RECORDS:
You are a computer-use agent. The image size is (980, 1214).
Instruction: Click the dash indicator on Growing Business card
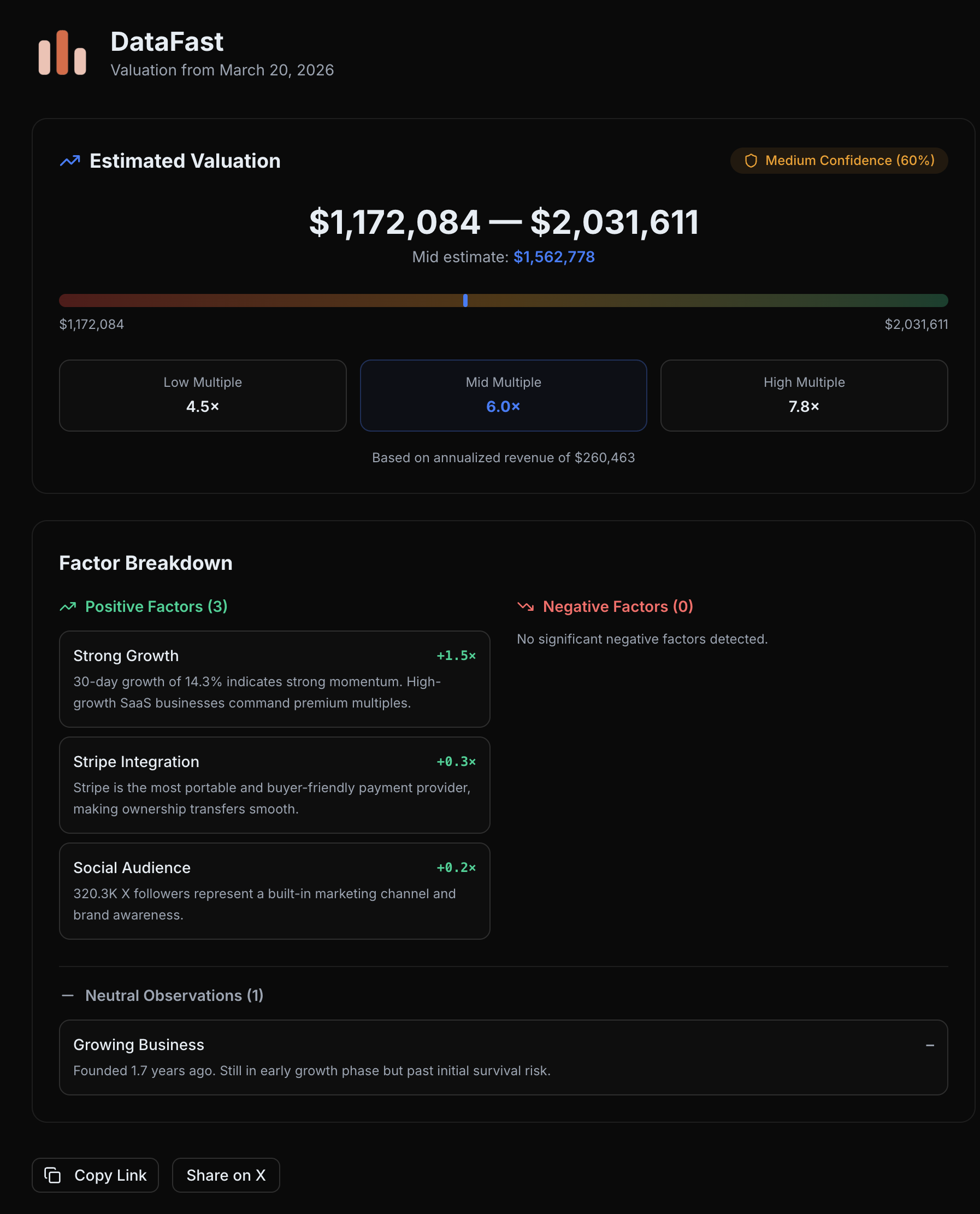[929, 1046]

...

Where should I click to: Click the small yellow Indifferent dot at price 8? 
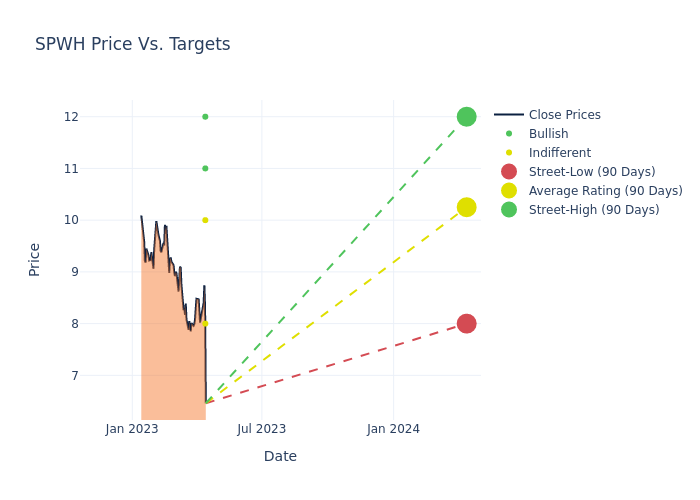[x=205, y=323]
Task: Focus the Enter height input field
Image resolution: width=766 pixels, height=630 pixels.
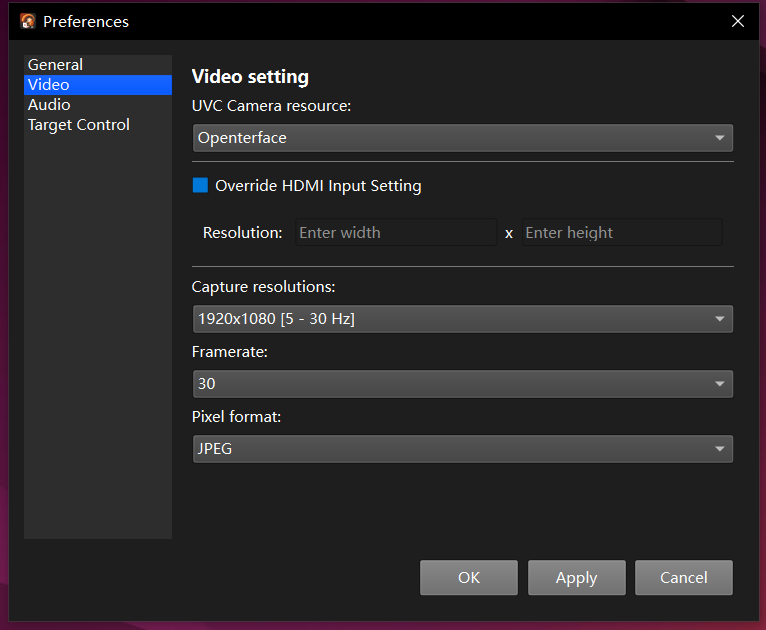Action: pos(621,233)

...

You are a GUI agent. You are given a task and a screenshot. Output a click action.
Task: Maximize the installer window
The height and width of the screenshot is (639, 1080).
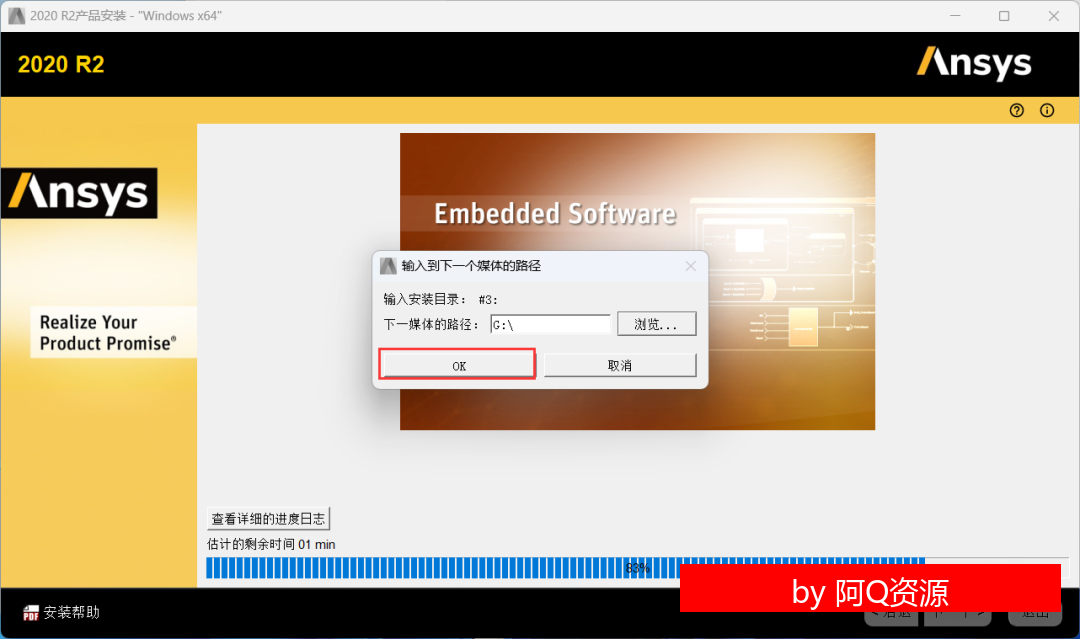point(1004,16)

GOAL OF THE EXERCISE: The lines above that include "agent" should each be listed.

YOUR RESPONSE:
You are a computer-use agent. The image size is (980, 1214).
You are a GUI agent. You are given a task and a screenshot. Output a click action.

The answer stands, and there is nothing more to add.